→ **EXERCISE DETAILS**: Give back, exactly as written, the lines from the first line of the data below through the line with "Go back (109, 166)", and omit the pictures.

PROVIDED RECORDS section start

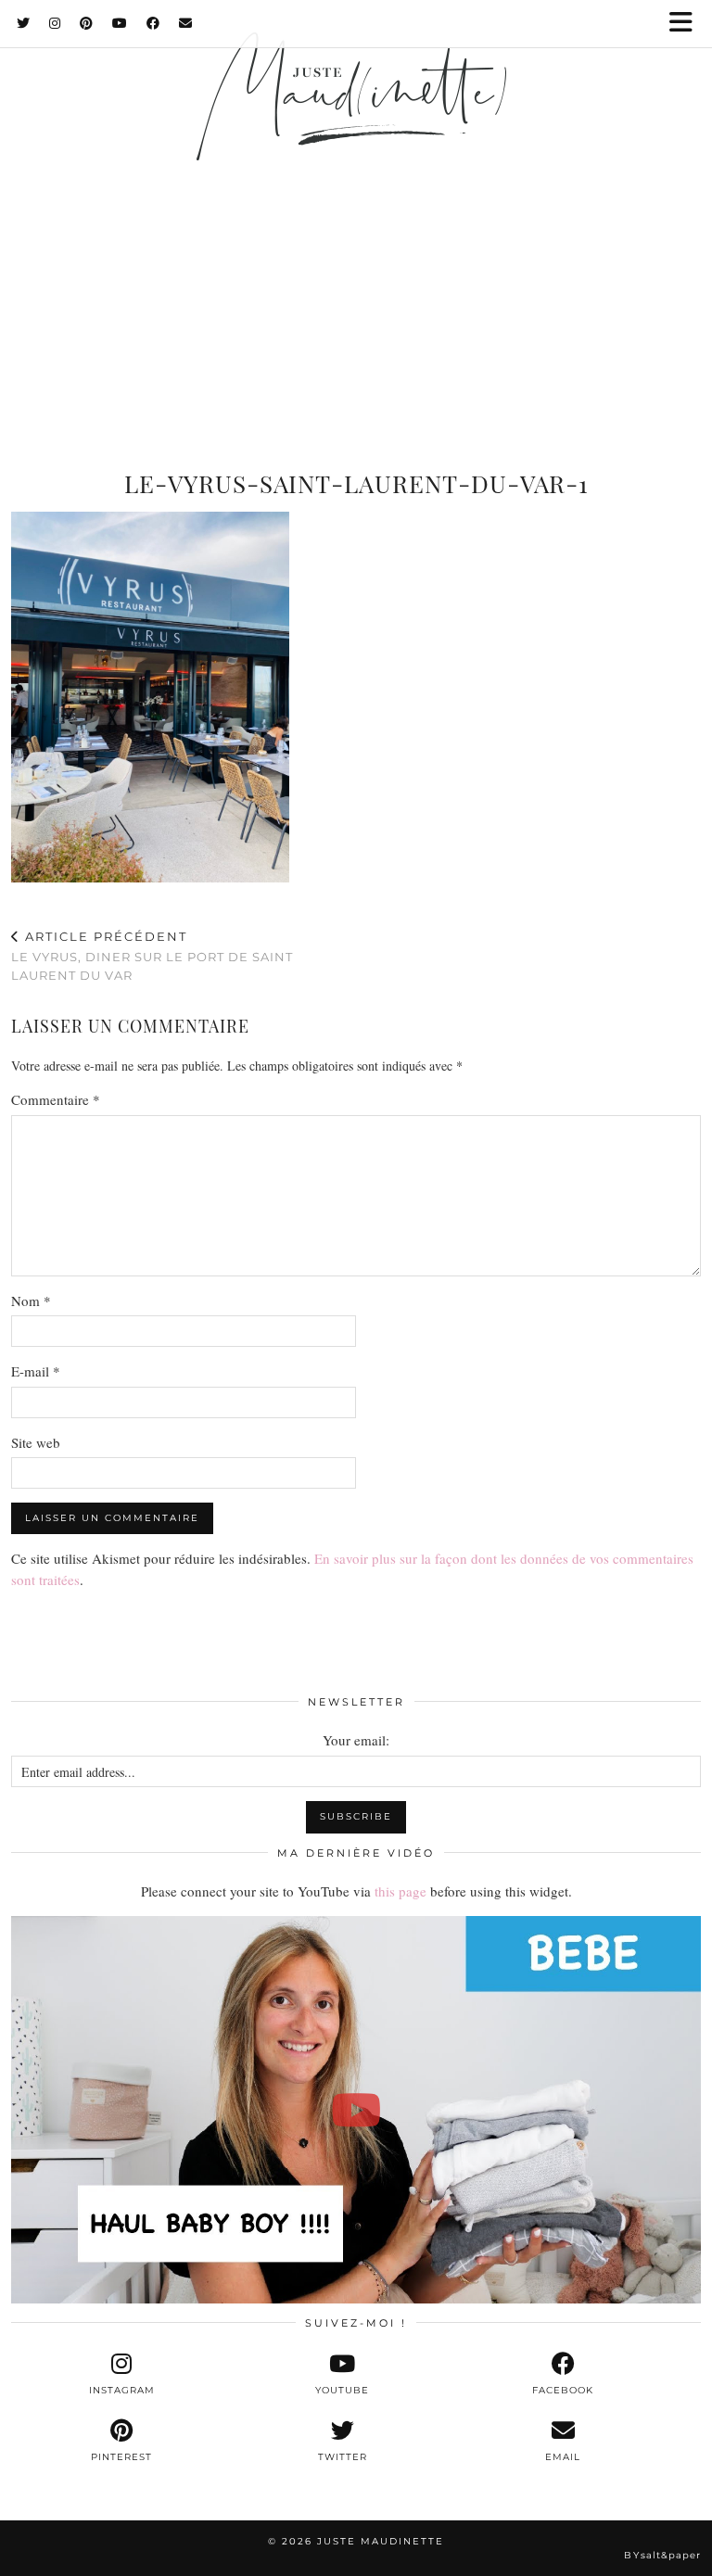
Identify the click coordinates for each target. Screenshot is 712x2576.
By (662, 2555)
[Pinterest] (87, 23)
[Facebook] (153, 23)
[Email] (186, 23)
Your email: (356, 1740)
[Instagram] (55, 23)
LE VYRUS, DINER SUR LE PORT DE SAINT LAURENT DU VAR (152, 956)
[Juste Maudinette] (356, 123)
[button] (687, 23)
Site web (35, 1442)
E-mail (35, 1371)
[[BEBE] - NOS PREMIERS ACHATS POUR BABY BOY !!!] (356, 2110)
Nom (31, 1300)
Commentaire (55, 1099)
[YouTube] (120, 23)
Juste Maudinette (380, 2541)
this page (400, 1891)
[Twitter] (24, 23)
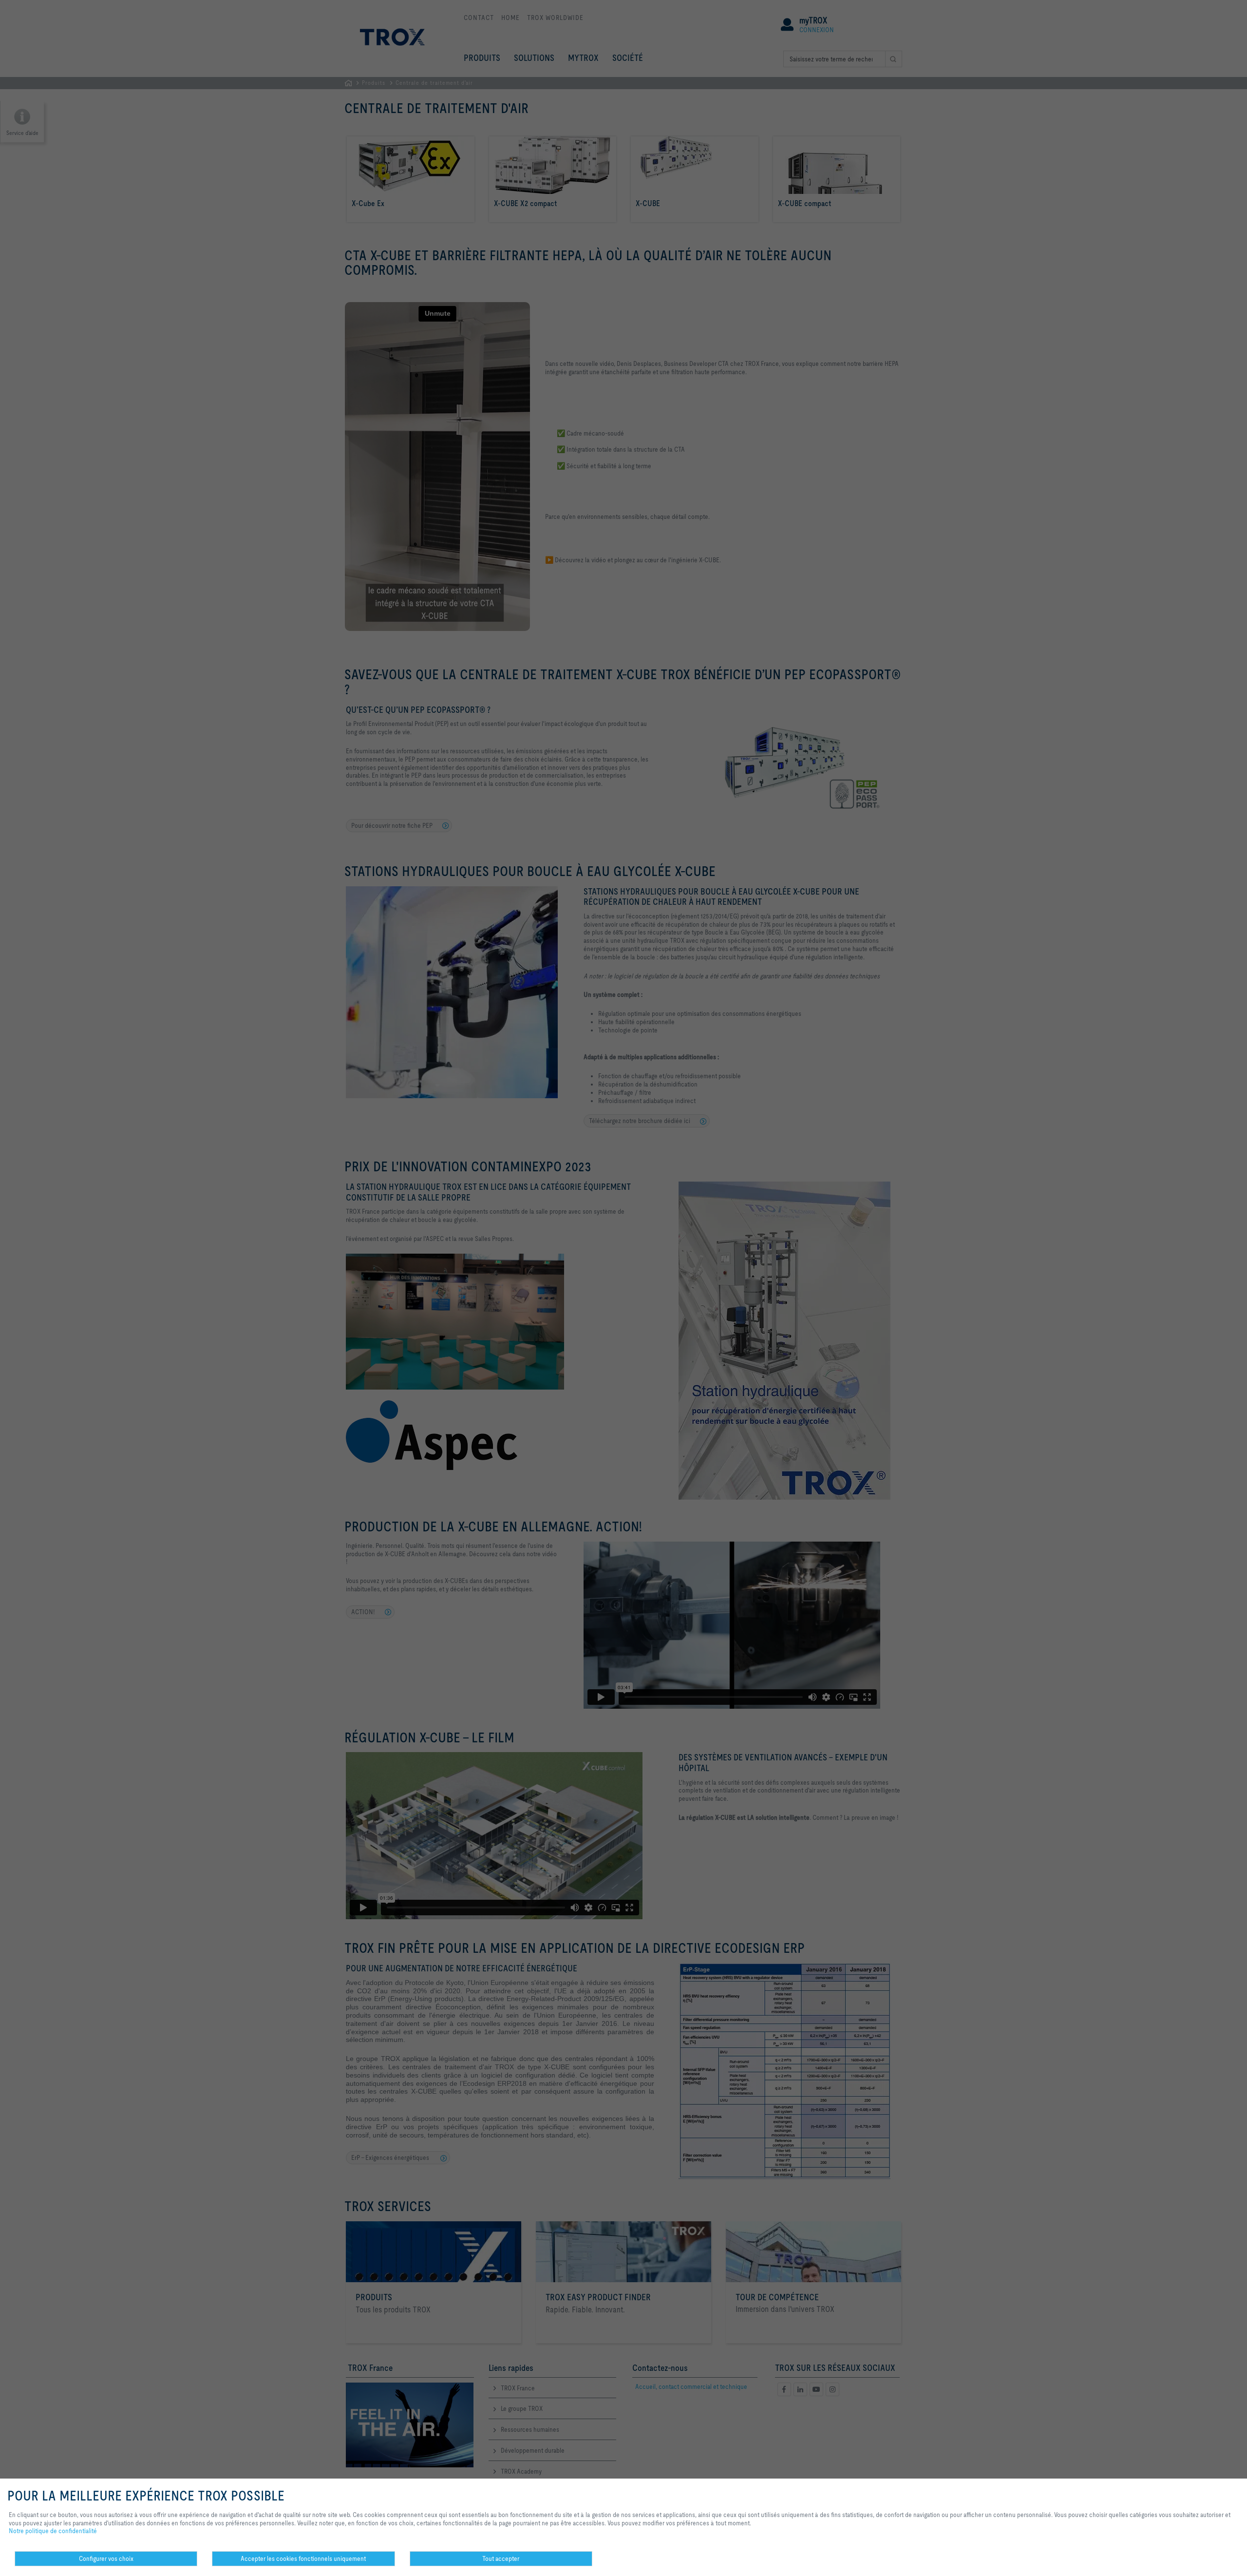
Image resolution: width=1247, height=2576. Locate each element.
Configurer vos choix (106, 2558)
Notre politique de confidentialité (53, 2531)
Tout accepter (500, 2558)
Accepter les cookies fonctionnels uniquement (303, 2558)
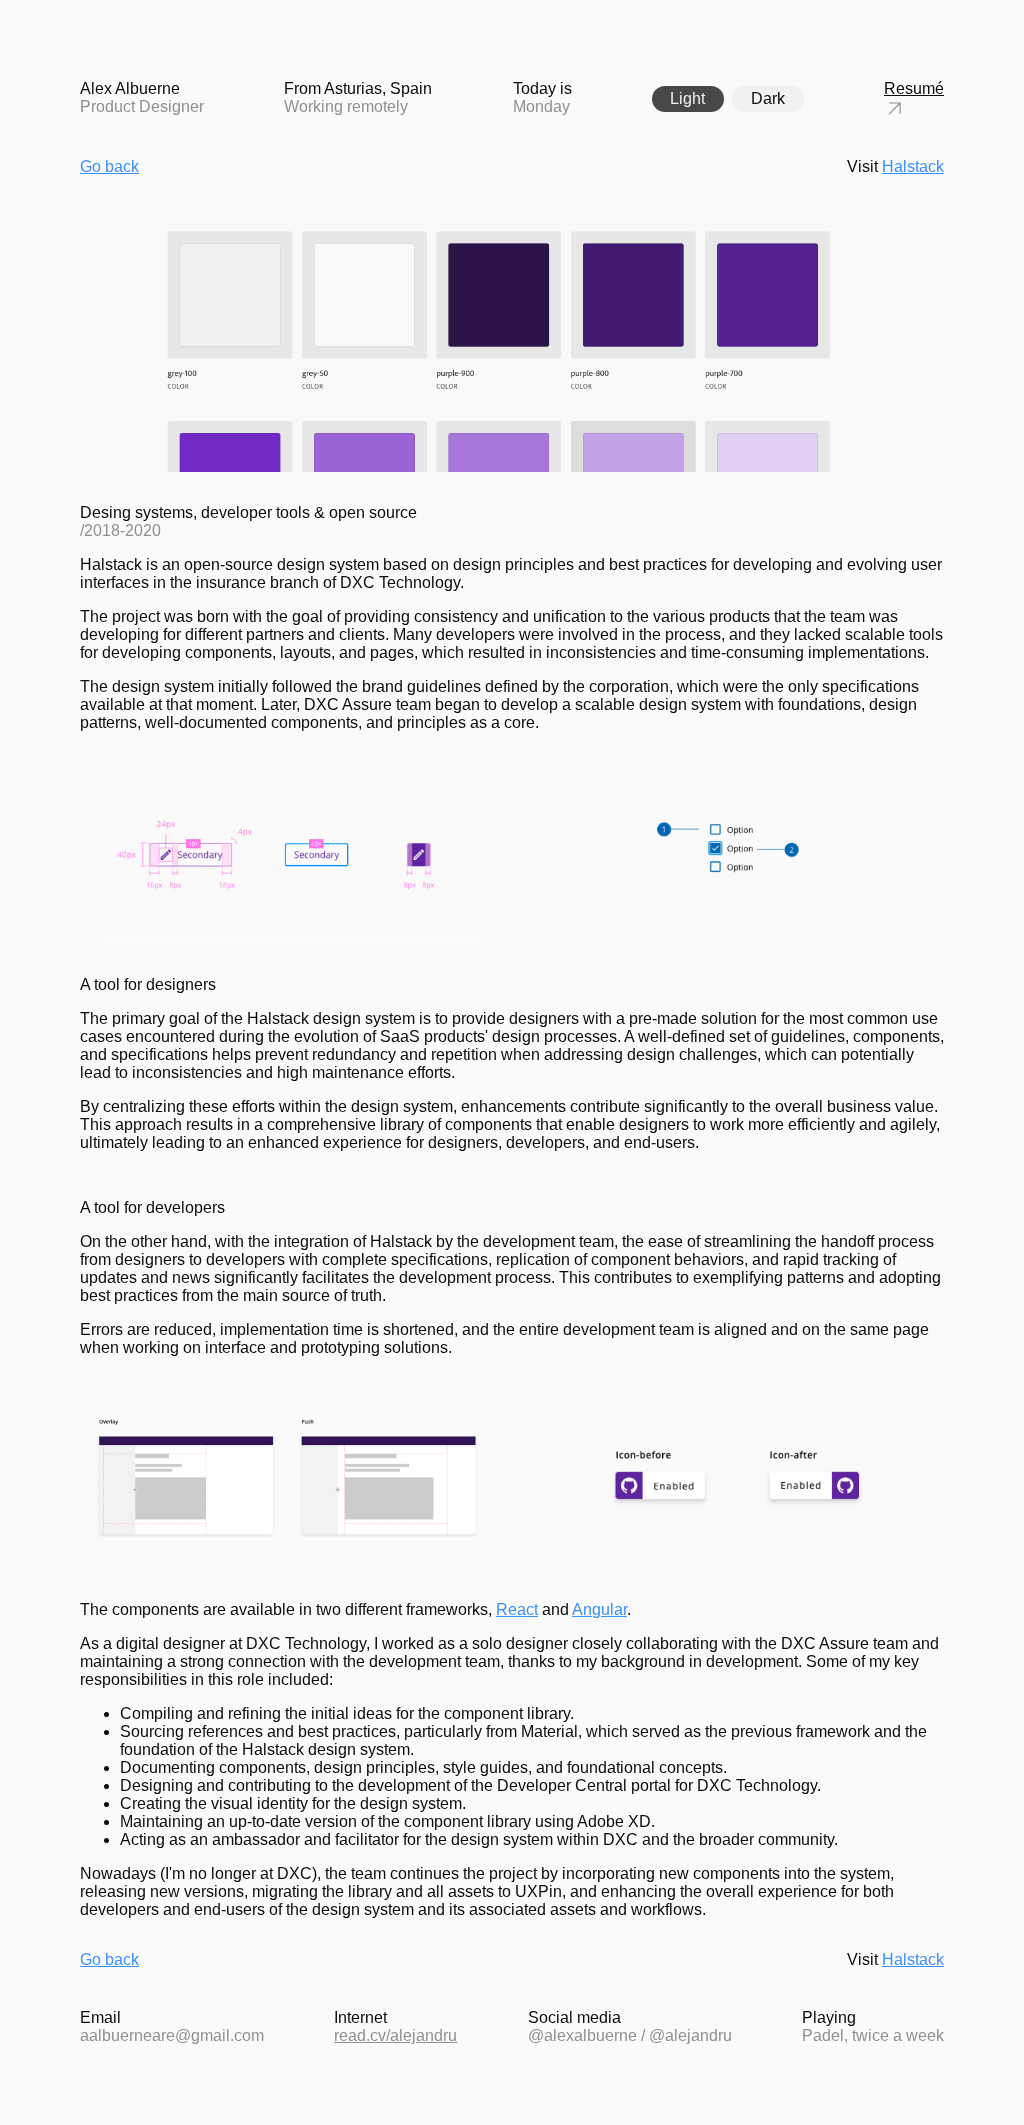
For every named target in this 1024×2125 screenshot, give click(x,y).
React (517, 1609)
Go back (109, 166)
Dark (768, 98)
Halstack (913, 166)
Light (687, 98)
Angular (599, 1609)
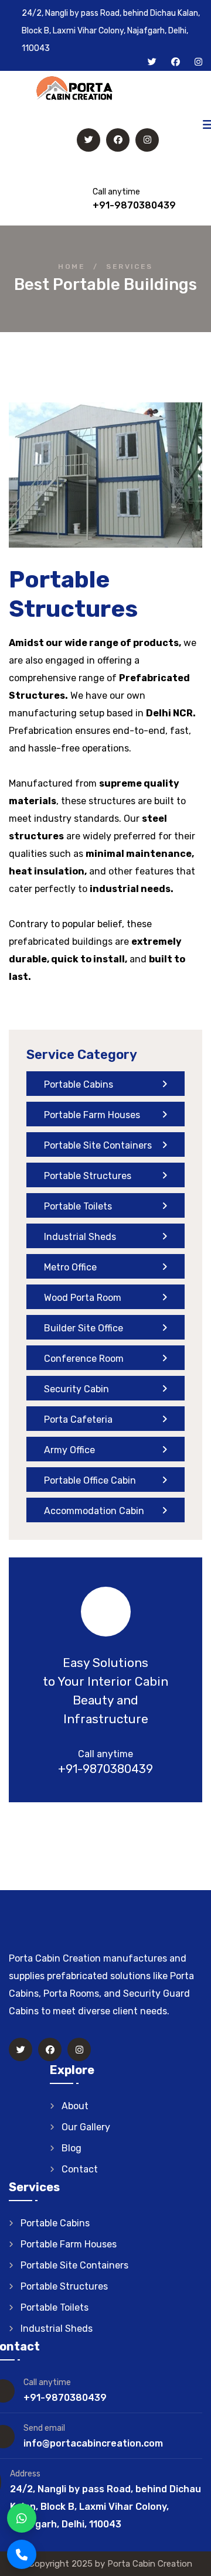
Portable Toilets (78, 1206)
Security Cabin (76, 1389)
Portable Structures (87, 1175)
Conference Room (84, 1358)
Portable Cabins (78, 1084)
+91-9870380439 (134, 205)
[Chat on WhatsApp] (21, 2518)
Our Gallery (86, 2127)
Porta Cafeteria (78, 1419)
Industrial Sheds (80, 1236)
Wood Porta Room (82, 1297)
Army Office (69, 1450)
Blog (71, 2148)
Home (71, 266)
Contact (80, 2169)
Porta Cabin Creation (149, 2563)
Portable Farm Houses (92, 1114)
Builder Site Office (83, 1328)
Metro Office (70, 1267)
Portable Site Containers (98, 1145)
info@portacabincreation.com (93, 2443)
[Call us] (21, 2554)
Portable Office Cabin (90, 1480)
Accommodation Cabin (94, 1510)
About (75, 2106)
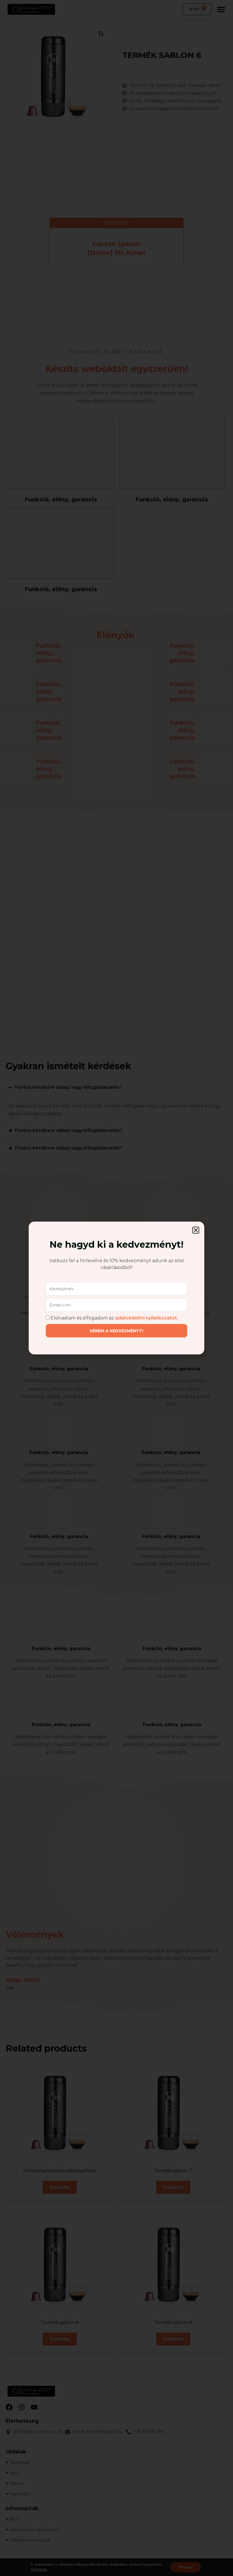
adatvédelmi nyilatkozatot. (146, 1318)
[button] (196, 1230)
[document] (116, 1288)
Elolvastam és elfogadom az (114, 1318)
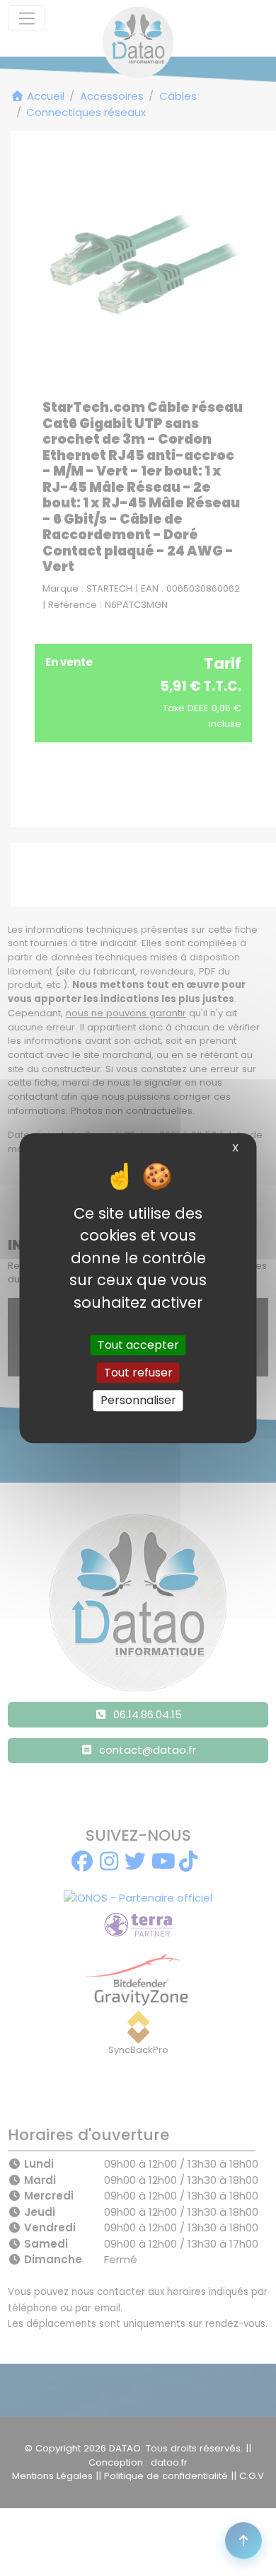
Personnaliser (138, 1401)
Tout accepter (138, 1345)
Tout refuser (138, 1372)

PROVIDED RECORDS section end

→ **ANSWER AREA**:
Identify the click coordinates for each target. Screenshot is 712x2576.
By (662, 2555)
[Pinterest] (87, 23)
[Facebook] (153, 23)
[Email] (186, 23)
Your email: (356, 1740)
[Instagram] (55, 23)
LE VYRUS, DINER SUR LE PORT DE SAINT LAURENT DU VAR (152, 956)
[Juste Maudinette] (356, 123)
[button] (687, 23)
Site web (35, 1442)
E-mail (35, 1371)
[[BEBE] - NOS PREMIERS ACHATS POUR BABY BOY !!!] (356, 2110)
Nom (31, 1300)
Commentaire (55, 1099)
[YouTube] (120, 23)
Juste Maudinette (380, 2541)
this page (400, 1891)
[Twitter] (24, 23)
Image resolution: width=1247, height=2576. Locate each element.
Configurer vos choix (106, 2558)
Notre politique de confidentialité (53, 2531)
Tout accepter (500, 2558)
Accepter les cookies fonctionnels uniquement (303, 2558)
For every named target in this 1024×2125 screenshot, give click(x,y).
React (517, 1609)
Go back (109, 166)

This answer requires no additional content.